Exercise:
Pick up the half-marathon training blog posts below and continue them after their final sentence.

Extract to read:
Posts tagged: half-marathon

Not in the mood

By , February 3, 2009 5:50 pm

I had a post scheduled for tonight and I took it down at the last minute. It’s the first time I’ve ever done that.

The post was poorly written, and in effect, I think some of the responses would have frustrated me.

All I do is work and run. So… just imagine there’s a post here tonight about either of those topics. Thanks.

That was unexpected

By , February 2, 2009 5:57 pm

Awhile ago, Steven told me he felt like he needed to start eating more. The half marathon training was making him feel hungry all the time (plus he does weights and about 10 million crunches every night).

I was a bit behind Steven in the training, so I was kind of like, “Uh huh, use that as an excuse to eat more. Sure.” I mean, why would running more make you more hungry? That just doesn’t make any sense.

Uh… duh, Kim.

Now I am putting in around 16 miles a week (4 days of running) and a few miscellaneous hours here and there (walking, fencing, wii tennis [ha – can I include that?], etc.) and I am HUNGRY. HUNGRY HUNGRY HUNGRY.

I don’t know why, but I just wasn’t expecting this effect. I thought about how I would have to eat healthy, to fuel my body, but I didn’t think my body would respond by demanding more fuel. I guess it all makes sense though.

Data segment:
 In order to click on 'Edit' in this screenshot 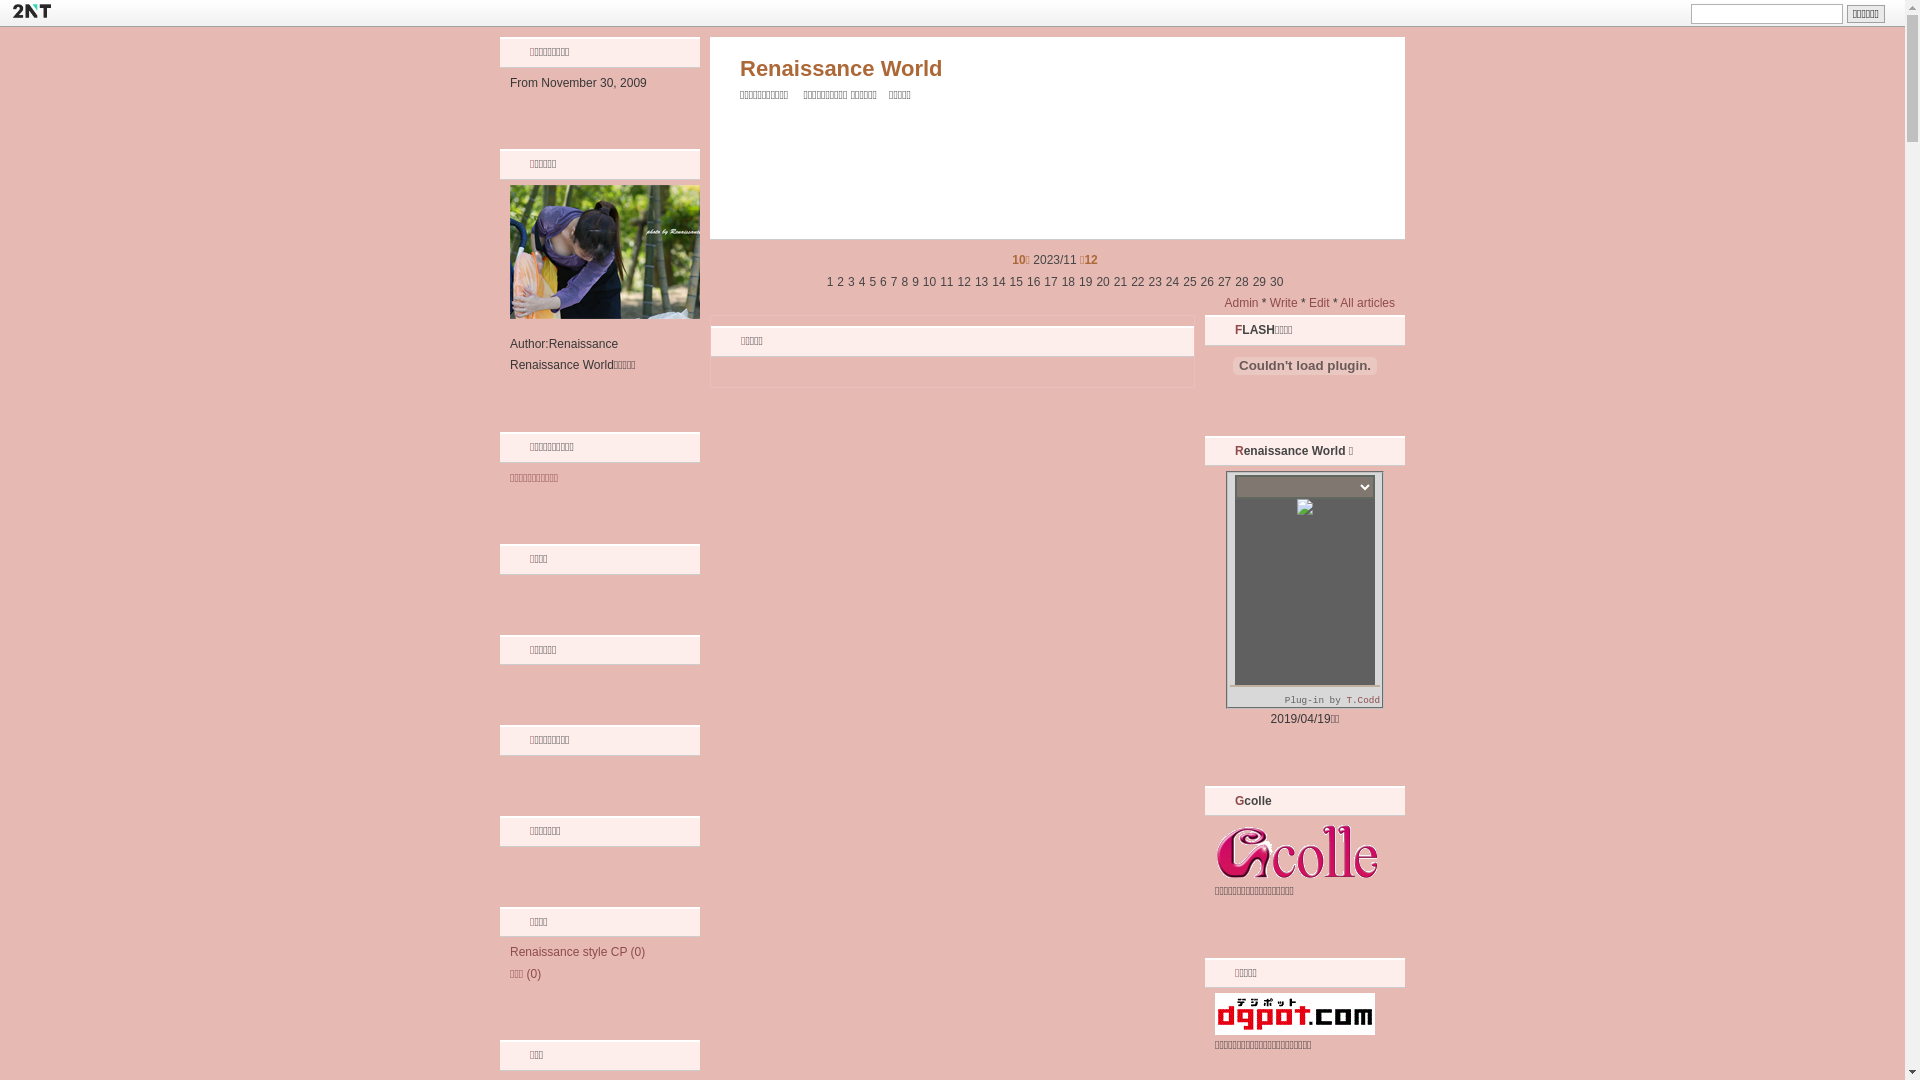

Output of the exercise:
It feels really good to eat healthy food all day, then have a long run at night. When I am eating healthy, with fueling my body in mind, it doesn’t feel like work. It doesn’t feel like I am being forced to do it. It just feels good – it feels like the right thing to do. It’s the thing I WANT to do.

Will this half marathon training actually make me have a healthy relationship with food? Is that even possible?

I’ve just noticed that I seem to be less worried about how much I eat, since I am running so much, and actually feel hungry. I feel less guilty, having a treat on a rest day, because I know I will work it off. I feel like I deserve it!

Of course, I must admit that my competitive streak did kick in just a tiny bit on the work Biggest Loser Challenge. More about that tomorrow, but I do realize I need to be careful. I want to lose weight, but I don’t want to be so weak I can’t walk up a flight of stairs – I’ve exercised/eaten so little before that I’ve been in that situation, and it’s awful.

That’s not my intent. When I say I am hungry, it means I am eating more, and enjoying it!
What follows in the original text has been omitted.